*Extract:*
***
13 Chapter 12: Diffusion Models

14 The Unifying Story: DAE + VAE = Diffusion

14.1 The Core Narrative

Diffusion models emerged from the marriage of two seemingly disparate ideas:

Denoising Autoencoders (DAE): Learn to remove noise from data, capturing local geometry via the score function (\(\nabla_x \log p(x)\))
Variational Autoencoders (VAE): Model data by learning to decode from a global iid noise prior \(\mathcal{N}(0,I)\)

The fundamental tension:

DAE works with small noise → learns local structure but cannot sample globally
VAE assumes full noise → reaches iid prior easily but requires compression bottleneck, loses fidelity

Diffusion’s insight: Bridge the gap by gradually adding noise across many steps, making each step a well-conditioned local denoising problem, while collectively reaching full iid noise.

Note

One-Line Summary:

Diffusion models are VAEs whose decoder is implemented as a continuous family of denoising autoencoders across noise scales.

15 Denoising Autoencoders: The Foundation

15.1 Classical DAE (Vincent et al., 2008–2011)

Training objective: \[\mathcal{L}_{\text{DAE}} = \mathbb{E}_{x \sim p_{\text{data}},\, \epsilon \sim \mathcal{N}(0,\sigma^2 I)} \big[\|f_\theta(x + \epsilon) - x\|^2\big]\]

Procedure:

Corrupt data slightly: \(\tilde{x} = x + \epsilon\)
***
(Entries giving target coordinates)
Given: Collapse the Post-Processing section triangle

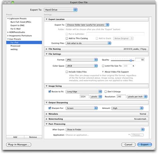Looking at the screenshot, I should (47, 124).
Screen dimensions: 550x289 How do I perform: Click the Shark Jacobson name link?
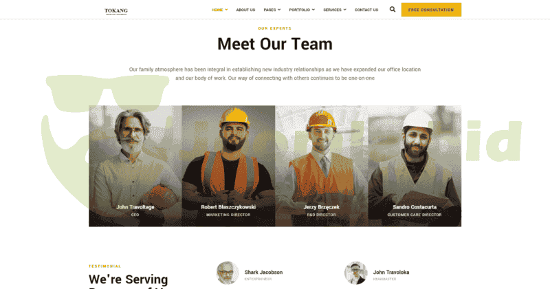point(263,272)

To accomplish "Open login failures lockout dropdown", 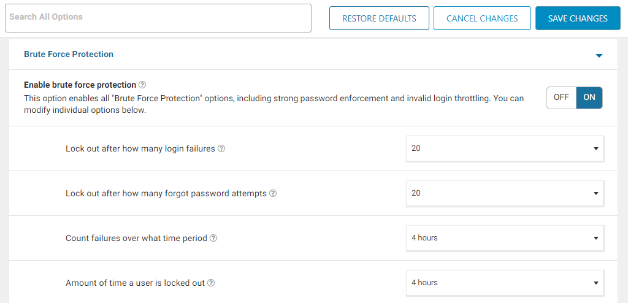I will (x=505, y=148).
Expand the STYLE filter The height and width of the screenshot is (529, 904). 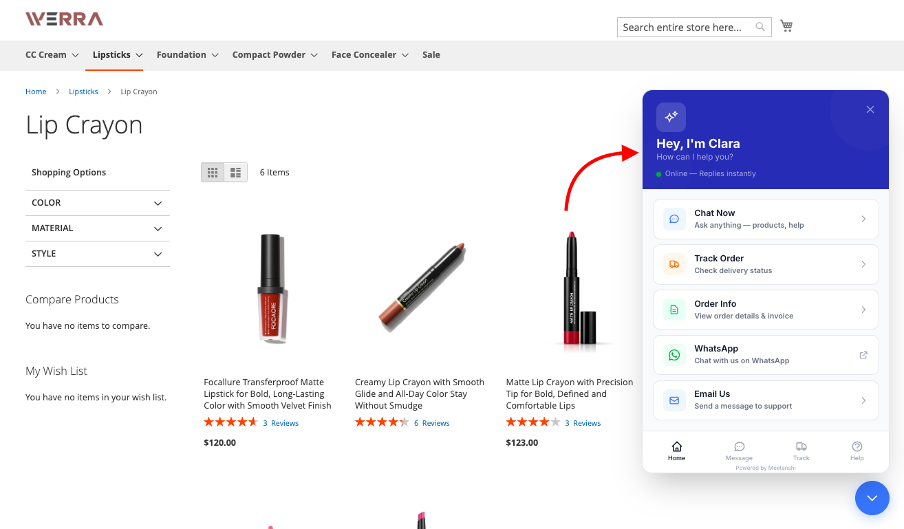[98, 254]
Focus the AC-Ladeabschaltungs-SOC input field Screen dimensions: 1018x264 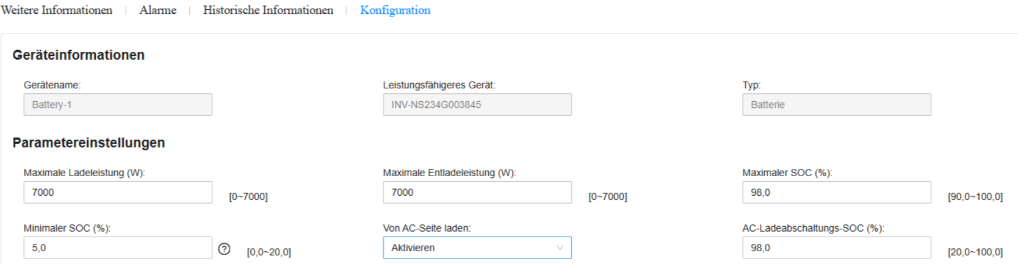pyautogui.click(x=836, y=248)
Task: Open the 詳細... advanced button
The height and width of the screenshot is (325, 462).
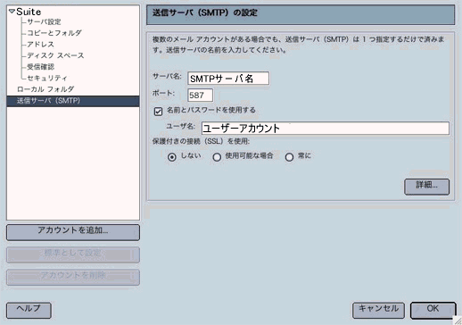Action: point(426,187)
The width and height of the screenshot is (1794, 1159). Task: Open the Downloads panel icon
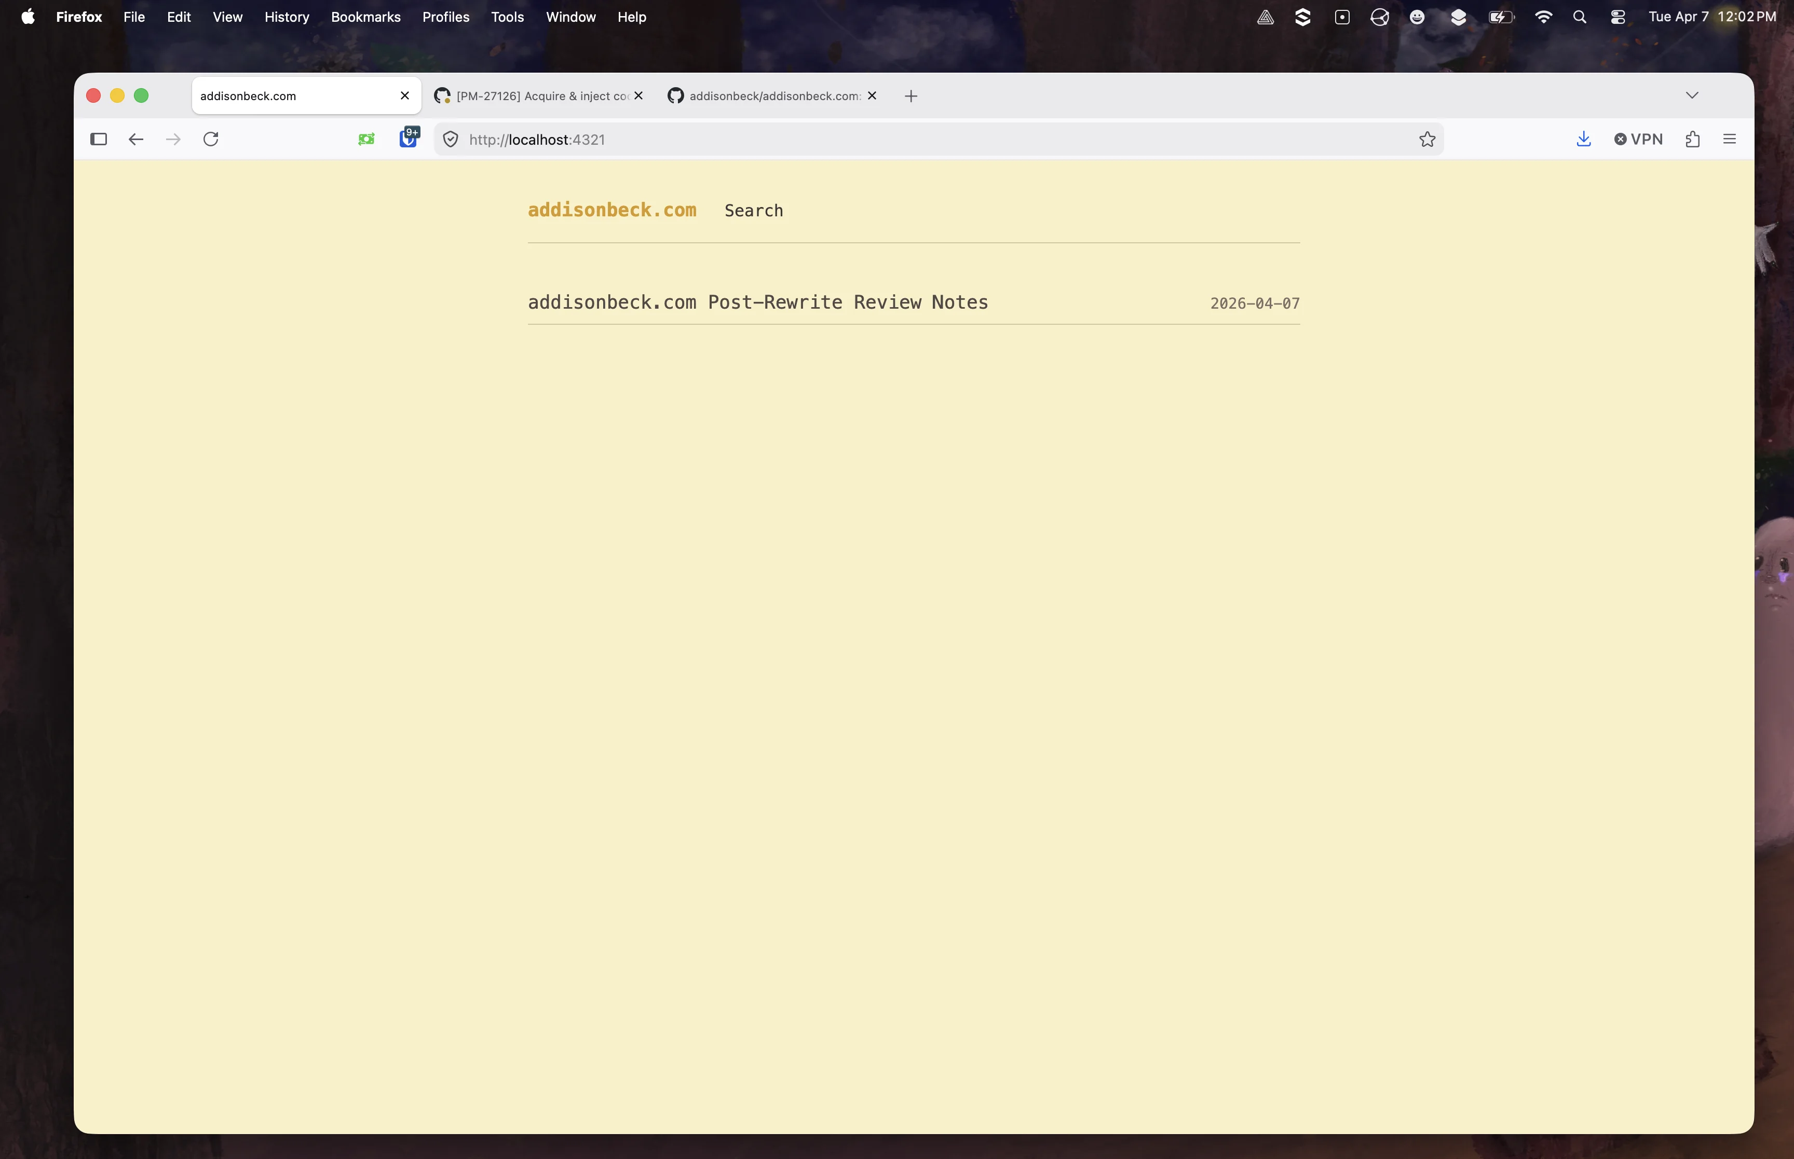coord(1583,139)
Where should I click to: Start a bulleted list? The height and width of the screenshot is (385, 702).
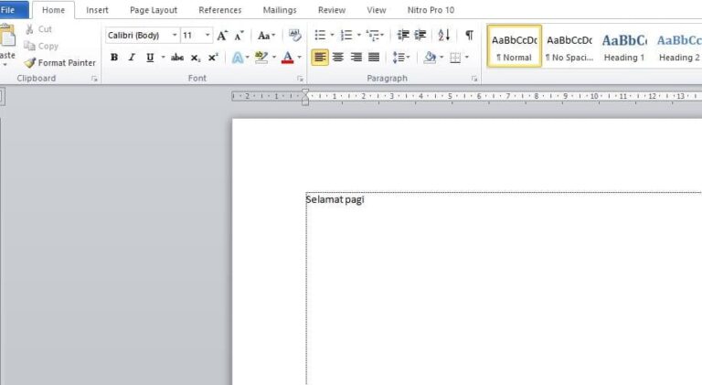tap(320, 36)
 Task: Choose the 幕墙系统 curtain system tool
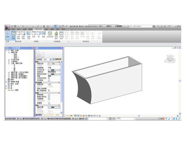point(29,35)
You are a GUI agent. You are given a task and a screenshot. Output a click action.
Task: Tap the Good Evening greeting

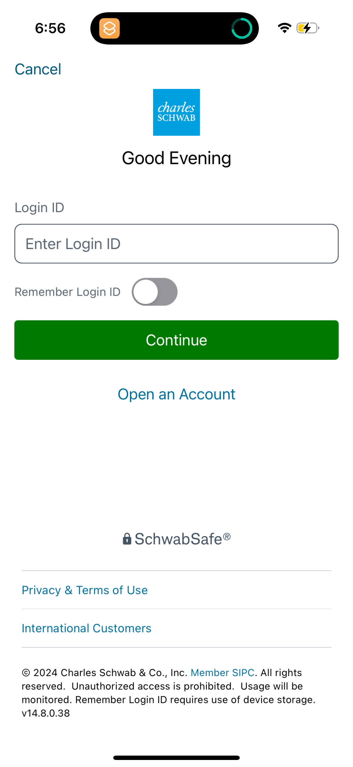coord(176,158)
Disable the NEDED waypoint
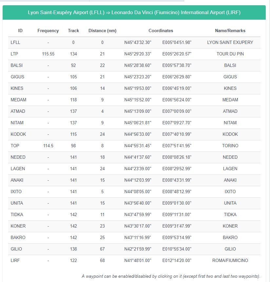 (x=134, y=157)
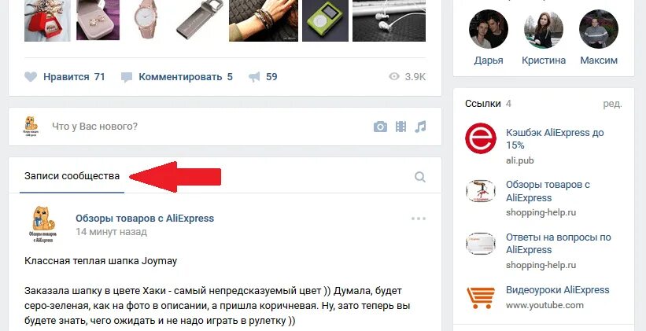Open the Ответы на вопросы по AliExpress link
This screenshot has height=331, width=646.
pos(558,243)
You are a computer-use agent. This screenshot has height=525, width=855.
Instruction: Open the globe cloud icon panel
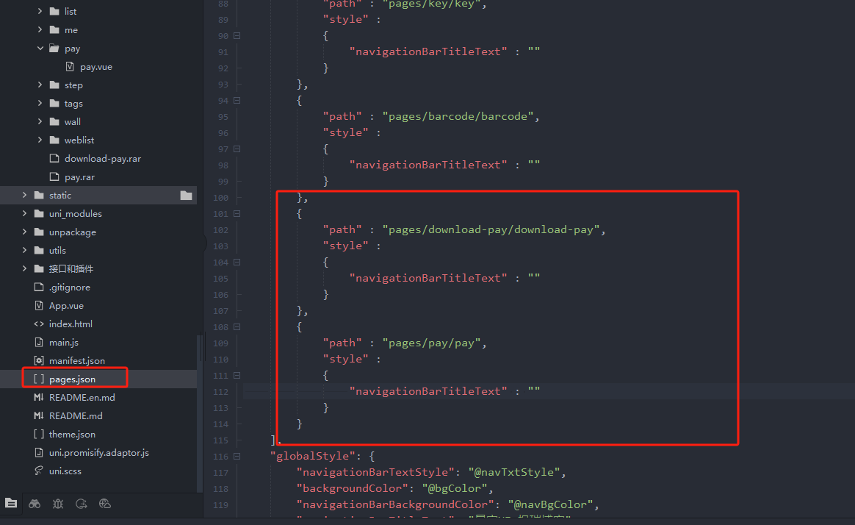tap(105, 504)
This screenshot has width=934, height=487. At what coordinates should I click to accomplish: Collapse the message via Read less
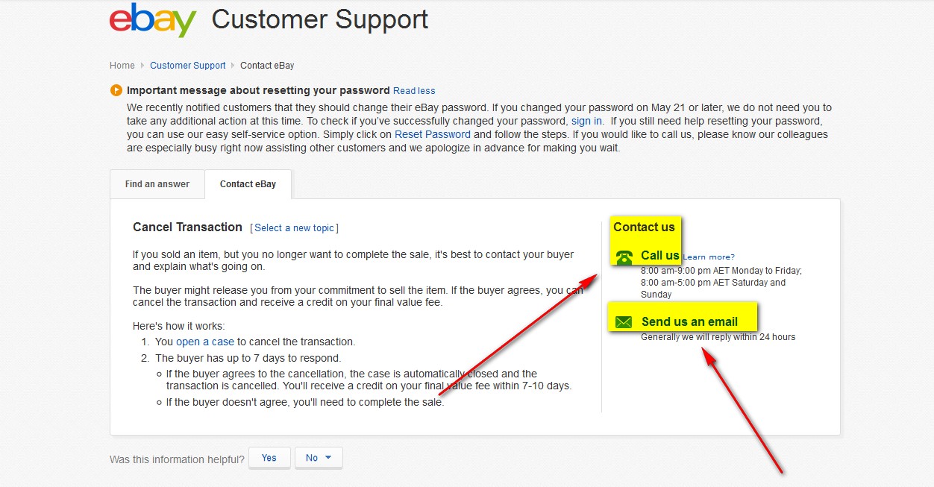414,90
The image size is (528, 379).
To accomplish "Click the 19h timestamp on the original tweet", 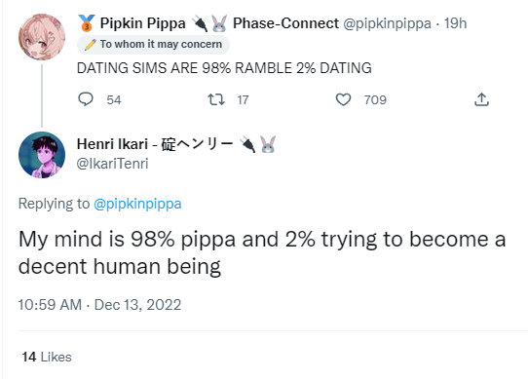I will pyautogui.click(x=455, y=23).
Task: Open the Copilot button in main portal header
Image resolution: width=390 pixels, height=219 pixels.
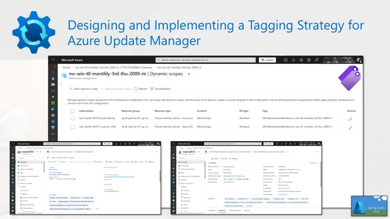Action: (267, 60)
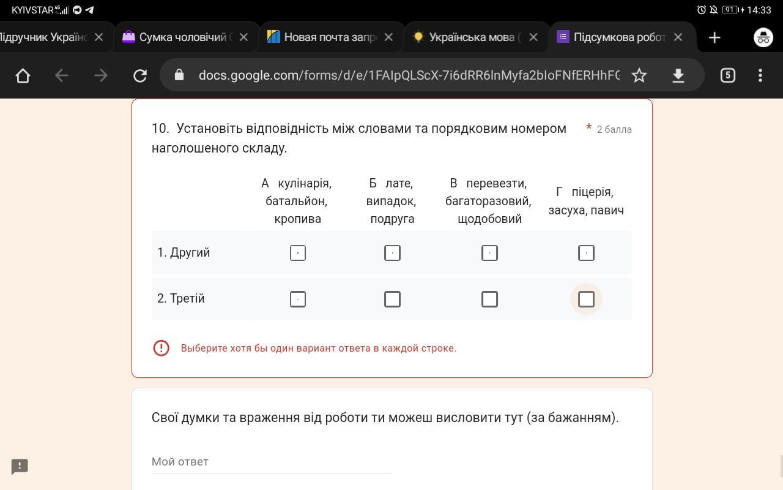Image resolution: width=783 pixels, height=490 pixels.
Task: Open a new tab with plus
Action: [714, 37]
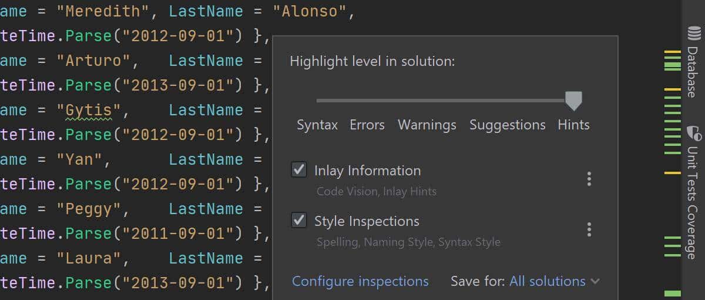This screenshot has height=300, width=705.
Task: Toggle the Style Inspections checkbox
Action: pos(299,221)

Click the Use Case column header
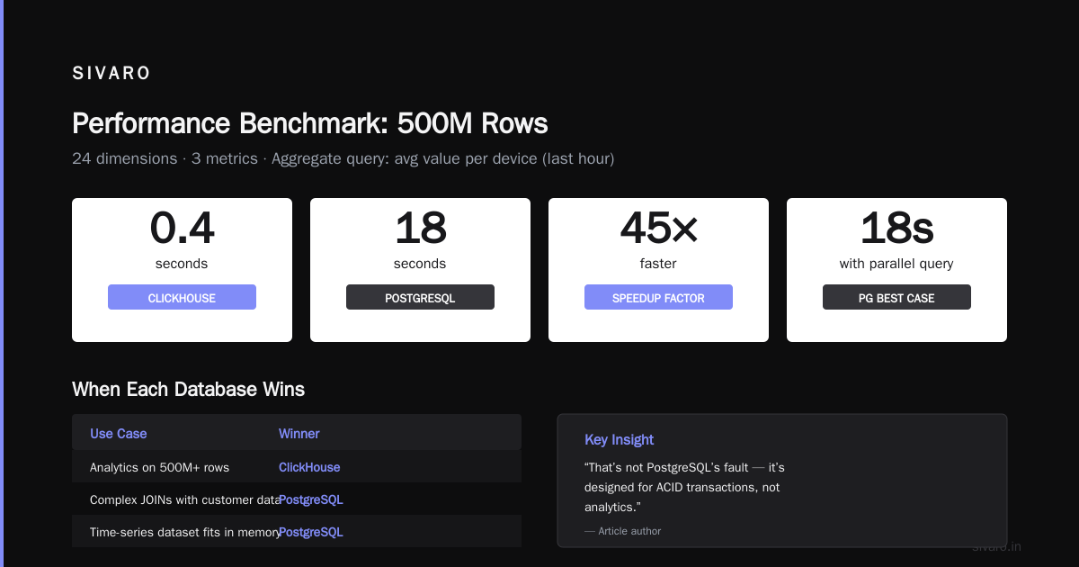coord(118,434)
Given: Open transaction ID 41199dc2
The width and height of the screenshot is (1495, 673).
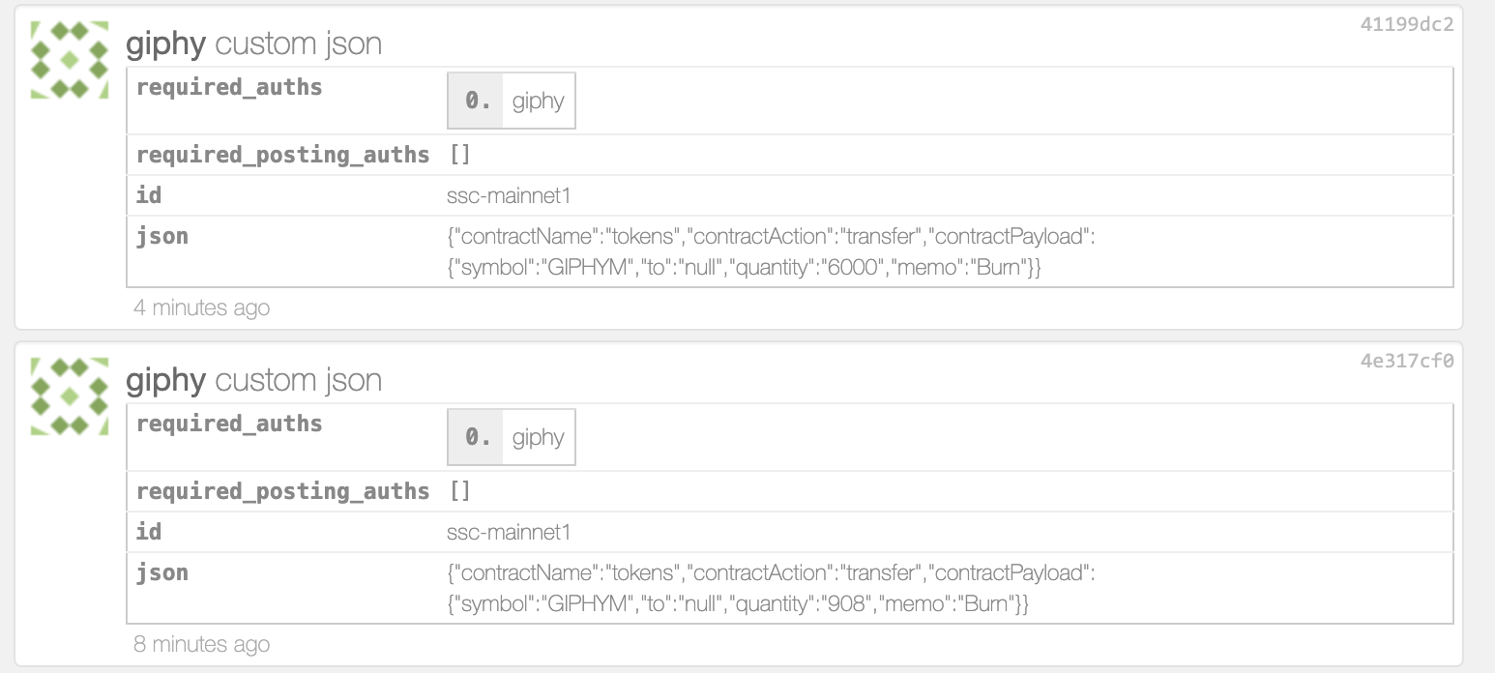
***
*Problem to solve:* Reproduce the diffusion models excerpt above in full and without changes, from its chapter heading through its final line.

*Solution for this problem:*
13 Chapter 12: Diffusion Models

14 The Unifying Story: DAE + VAE = Diffusion

14.1 The Core Narrative

Diffusion models emerged from the marriage of two seemingly disparate ideas:

Denoising Autoencoders (DAE): Learn to remove noise from data, capturing local geometry via the score function (\(\nabla_x \log p(x)\))
Variational Autoencoders (VAE): Model data by learning to decode from a global iid noise prior \(\mathcal{N}(0,I)\)

The fundamental tension:

DAE works with small noise → learns local structure but cannot sample globally
VAE assumes full noise → reaches iid prior easily but requires compression bottleneck, loses fidelity

Diffusion’s insight: Bridge the gap by gradually adding noise across many steps, making each step a well-conditioned local denoising problem, while collectively reaching full iid noise.

Note

One-Line Summary:

Diffusion models are VAEs whose decoder is implemented as a continuous family of denoising autoencoders across noise scales.

15 Denoising Autoencoders: The Foundation

15.1 Classical DAE (Vincent et al., 2008–2011)

Training objective: \[\mathcal{L}_{\text{DAE}} = \mathbb{E}_{x \sim p_{\text{data}},\, \epsilon \sim \mathcal{N}(0,\sigma^2 I)} \big[\|f_\theta(x + \epsilon) - x\|^2\big]\]

Procedure:

Corrupt data slightly: \(\tilde{x} = x + \epsilon\)